FIG. 14 is a plot 1300 illustrating a model comparison between true model and actual test data for a step change in the unmeasured disturbances. True model data 1310 is shown with test data 1320. Both true model data 1310 and test data 1320 are plotted with time as the X-Axis and the temperature change during the process recorded. The complete set of data was used to identify a MPC model and the corrupted model. The detection method is applied to this plant test data, where the DL is 0.7. Therefore, from this case, ADM was able to identify most of the corrupted training data resulting from single level random walk unmeasured disturbance.

EXAMPLE 5

FIG. 15a and FIG. 15b show a multi-degree unmeasured disturbance test MPC plant test was designed that was corrupted by the multiple levels of the random walk unmeasured disturbances. These levels of unmeasured disturbances are scaled by 0.01, 0.02, 0.03, and 0.05. FIG. 15a is a plot 1400 showing data 1410 of the change in the feed composition ratio over time. The data which is known to be corrupt and is a scaled magnitude random walk disturbance. FIG. 15b is a plot 1420 showing data 1430 of the change in the chi-square value over time after the corrupt data is removed and the asymptotical detection algorithm was applied to the training data set. The results indicate that the ADM was successful in identifying the majority of the time periods during which unmeasured disturbances were present in the test data as shown by the improved threshold 1240.

In the example illustrated by FIG. 15a and FIG. 15b, ADM was applied to this training data set where the DL is approximately equal to 0.7. The detection results are shown in FIG. 15b. From this figure, it was found that the detection method was able to identify all the data corrupted by the 0.05 scaled random walk unmeasured disturbance, which was the largest magnitude disturbance used in this case. After the identified corrupted data was removed from the training data set, the detection method was applied to the remaining plant test data set. The application of this method is shown in FIGS. 16a and 15b where the scaled disturbances of 0.01, 0.02, and 0.03 are shown.

FIG. 16a and FIG. 16b show a subset of the disturbances encountered in FIG. 15a, and FIG. 16a and FIG. 16b are created by using the information obtained in FIG. 15a and FIG. 15b. The levels of unmeasured disturbances are scaled by 0.01, 0.02, and 0.03. Unlike FIG. 15a, in FIG. 16a the 0.05 disturbance has been removed and the x-axis of FIG. 16a has been scaled to not show the 0.05 disturbance. FIG. 16a is a plot 1500 showing data 1510 of the change in the feed composition ratio over time. The data which is known to be corrupt and is a scaled magnitude random walk disturbance. FIG. 16b is a plot 1520 showing data 1530 of the change in the chi-square value over time after the corrupt data is removed and the asymptotical detection algorithm was applied to the training data set. The results indicate that the ADM was successful in identifying the majority of the time periods during which unmeasured disturbances were present in the test data as shown by the improved threshold 1540.
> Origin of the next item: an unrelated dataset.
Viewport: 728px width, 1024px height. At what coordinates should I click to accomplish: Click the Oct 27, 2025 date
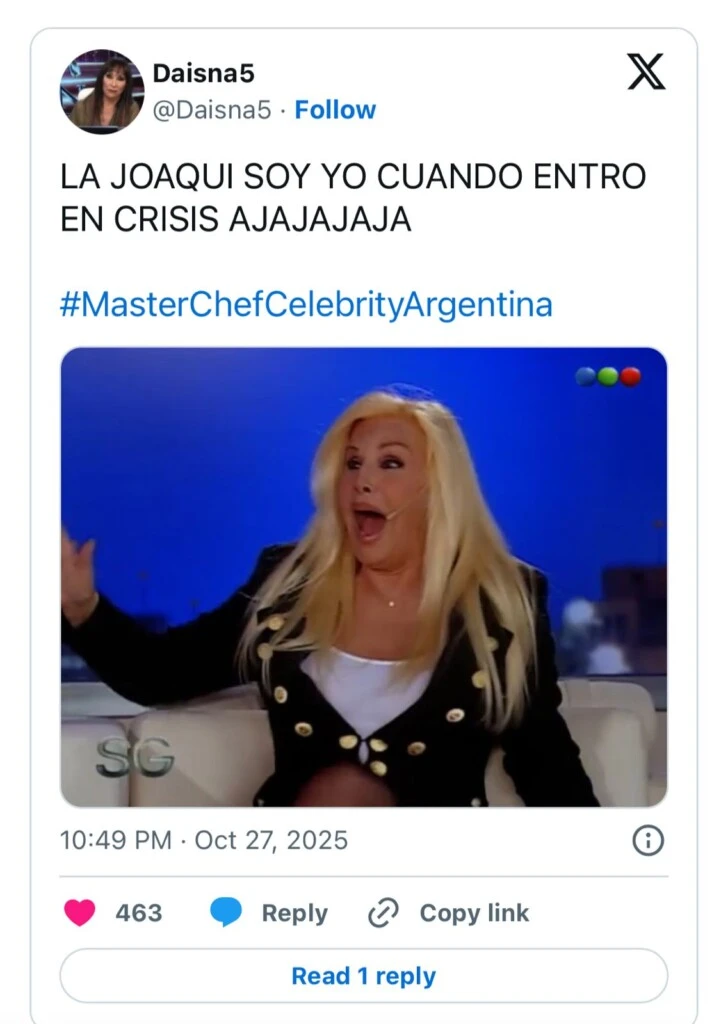(x=271, y=840)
FIG. 17a and FIG. 17b are a third iteration of the ADM for a set of random walk changes in unmeasured disturbances from 0.01 to 0.05. In this iteration, the 0.05 has been removed, and disturbance has been removed and the x-axis of FIG. 16a has been scaled to from 0 to 2000 time units. FIG. 17a is a plot 1600 showing data 1610 of the change in the feed composition ratio over time. The data which is known to be corrupt and is a scaled magnitude random walk disturbance. FIG. 17b is a plot 1620 showing data 1630 of the change in the chi-square value over time after the corrupt data is removed and the asymptotical detection algorithm was applied to the training data set. The results indicate that the ADM was successful in identifying the majority of the time periods during which unmeasured disturbances were present in the test data as shown by the improved threshold 1640.

FIG. 18a and FIG. 18b are a fourth iteration of the ADM for a set of random walk changes in unmeasured disturbances from 0.01 to 0.05. In this iteration, the 0.05 has been removed, and disturbance has been removed and the x-axis of FIG. 16a has been scaled to from 0 to 1900 time units. FIG. 18a is a plot 1700 showing data 1710 of the change in the feed composition ratio over time. The data which is known to be corrupt and is a scaled magnitude random walk disturbance. FIG. 18b is a plot 1720 showing data 1730 of the change in the chi-square value over time after the corrupt data is removed and the asymptotical detection algorithm was applied to the training data set. The results indicate that the ADM was successful in identifying the majority of the time periods during which unmeasured disturbances were present in the test data as shown by the improved threshold 1740.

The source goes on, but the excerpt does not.